» **BRANO DA LEGGERE**
╭──

Principalmente cercando di poter riprendere il lavoro in presenza con i bambini nelle nostre scuole, tanto negli asili come nelle scuole elementari. Una cosa che qui non è stata semplice perché ancora adesso ci sono un po’ di vincoli, di norme che dà il ministero e la stragrande maggioranza delle scuole non lavora ancora in presenza ma in semi presenza solo alcune giornate. Noi invece abbiamo desiderato, proprio come Nadia l’anno scorso aveva fatto, di riprendere il lavoro con i bambini tutti i giorni in presenza, potergli dare un buon pasto a pranzo, riprendere l’accompagnamento alle famiglie, anche nelle loro case. La prima cosa è stata questa: riaprire il lavoro con i bambini nel modo migliore e nel modo in cui anche Nadia desiderava farlo. E poi cercare di mantenere vivo il ricordo, non solo il ricordo affettivo di Nadia, ma proprio ricordo della sua vita donata agli altri. Questo anno ci è servito per conoscere di più Nadia: attraverso la sua morte desiderare di scoprire meglio una vita e non solo noi volontari, ma farlo anche con la nostra gente. Abbiamo cercato di avvicinare i genitori e i bambini alla vita di Nadia, attraverso momenti di incontro, di preghiera e anche coi bambini di festa, di condivisione, con recite. In tanti modi cercare di presentare la vita di Nadia, come una vita bella, regalata, un esempio per noi e anche come una persona che adesso dal cielo ci può proteggere.

╰──

» **DATI ESTRATTI**
╭──

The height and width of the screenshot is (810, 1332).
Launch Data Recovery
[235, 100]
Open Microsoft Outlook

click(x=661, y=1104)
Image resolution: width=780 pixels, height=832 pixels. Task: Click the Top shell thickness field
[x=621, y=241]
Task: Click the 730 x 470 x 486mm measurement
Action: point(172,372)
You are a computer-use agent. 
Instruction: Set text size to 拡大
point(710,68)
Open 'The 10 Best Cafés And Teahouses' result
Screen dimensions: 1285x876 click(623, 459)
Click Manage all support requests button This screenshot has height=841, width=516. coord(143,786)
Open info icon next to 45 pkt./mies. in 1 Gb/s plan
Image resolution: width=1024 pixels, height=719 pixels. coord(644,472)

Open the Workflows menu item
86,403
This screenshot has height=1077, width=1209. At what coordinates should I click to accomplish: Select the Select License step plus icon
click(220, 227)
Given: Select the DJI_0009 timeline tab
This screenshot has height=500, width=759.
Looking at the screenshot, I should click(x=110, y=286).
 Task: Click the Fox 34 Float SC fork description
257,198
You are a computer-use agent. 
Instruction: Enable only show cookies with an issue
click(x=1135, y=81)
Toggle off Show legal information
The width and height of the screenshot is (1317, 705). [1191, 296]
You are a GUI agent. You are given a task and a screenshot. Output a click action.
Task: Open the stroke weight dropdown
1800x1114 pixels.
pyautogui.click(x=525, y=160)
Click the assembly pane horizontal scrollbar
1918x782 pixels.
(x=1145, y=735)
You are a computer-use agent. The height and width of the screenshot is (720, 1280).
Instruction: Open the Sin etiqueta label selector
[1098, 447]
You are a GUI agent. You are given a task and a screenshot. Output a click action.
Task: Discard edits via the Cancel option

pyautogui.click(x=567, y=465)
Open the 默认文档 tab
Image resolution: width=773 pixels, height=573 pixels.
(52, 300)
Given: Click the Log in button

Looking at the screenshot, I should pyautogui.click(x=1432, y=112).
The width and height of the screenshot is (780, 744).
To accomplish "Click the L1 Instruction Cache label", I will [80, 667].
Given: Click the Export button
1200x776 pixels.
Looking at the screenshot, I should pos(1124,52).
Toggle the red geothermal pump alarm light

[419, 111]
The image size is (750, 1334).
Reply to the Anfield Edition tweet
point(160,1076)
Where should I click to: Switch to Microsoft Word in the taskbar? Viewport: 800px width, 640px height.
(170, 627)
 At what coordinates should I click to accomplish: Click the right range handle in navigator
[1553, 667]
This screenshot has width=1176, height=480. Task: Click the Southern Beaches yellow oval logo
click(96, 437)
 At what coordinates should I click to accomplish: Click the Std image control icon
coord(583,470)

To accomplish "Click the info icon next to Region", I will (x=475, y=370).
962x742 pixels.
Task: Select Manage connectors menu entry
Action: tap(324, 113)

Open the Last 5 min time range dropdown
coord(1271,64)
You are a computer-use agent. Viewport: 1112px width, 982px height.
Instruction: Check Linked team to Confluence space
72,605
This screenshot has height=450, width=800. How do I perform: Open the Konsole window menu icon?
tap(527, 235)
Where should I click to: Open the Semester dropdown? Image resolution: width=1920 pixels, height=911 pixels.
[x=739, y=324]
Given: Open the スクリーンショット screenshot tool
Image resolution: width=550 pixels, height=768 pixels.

╰──

» **IL PROBLEMA**
Prosegui il brano sulla ripresa del lavoro con i bambini e sul ricordo di Nadia, partendo dopo la sua ultima frase.

» **RISPOSTA AL COMPITO**
L’ evento tragico di un anno fa ha cambiato in qualche modo anche la comunità di Nuevo Chimbote?
Nuevo Chimbote purtroppo è una città abbastanza violenta per cui anche l’aggressione e la morte di Nadia rischia di passare come tante altre aggressioni, tanti altri fatti violenti che succedono. Però le famiglie più vicine a noi, le persone dei nostri quartieri, ci hanno dimostrato tanto calore durante tutto quest’anno. La gente si è avvicinata di più a noi, ci ha dimostrato affetto, stima e anche vicinanza, una cosa che ci ha fatto sentire anche sicuri. Se in un primo momento ci può essere stato un po’ di timore per quello che era successo, la gente ci fatto proprio sentire il contrario. E credo che la gente delle nostre comunità, dopo la morte di Nadia ha visto sotto un’altra luce il lavoro che facciamo, la nostra presenza: non sono come un’0pera sociale, ma come un’azione di persone che desiderano regalare la vita per trasmettere qualcosa di buono, non solo per dare un aiuto materiale.
Quindi si può dire che dopo lo sconforto iniziale, anche per la difficoltà di dare un senso ad una tragedia così assurda, voi sacerdoti e volontari dell’Operazione Mato Grosso avete ripreso forza e vigore nel cuore?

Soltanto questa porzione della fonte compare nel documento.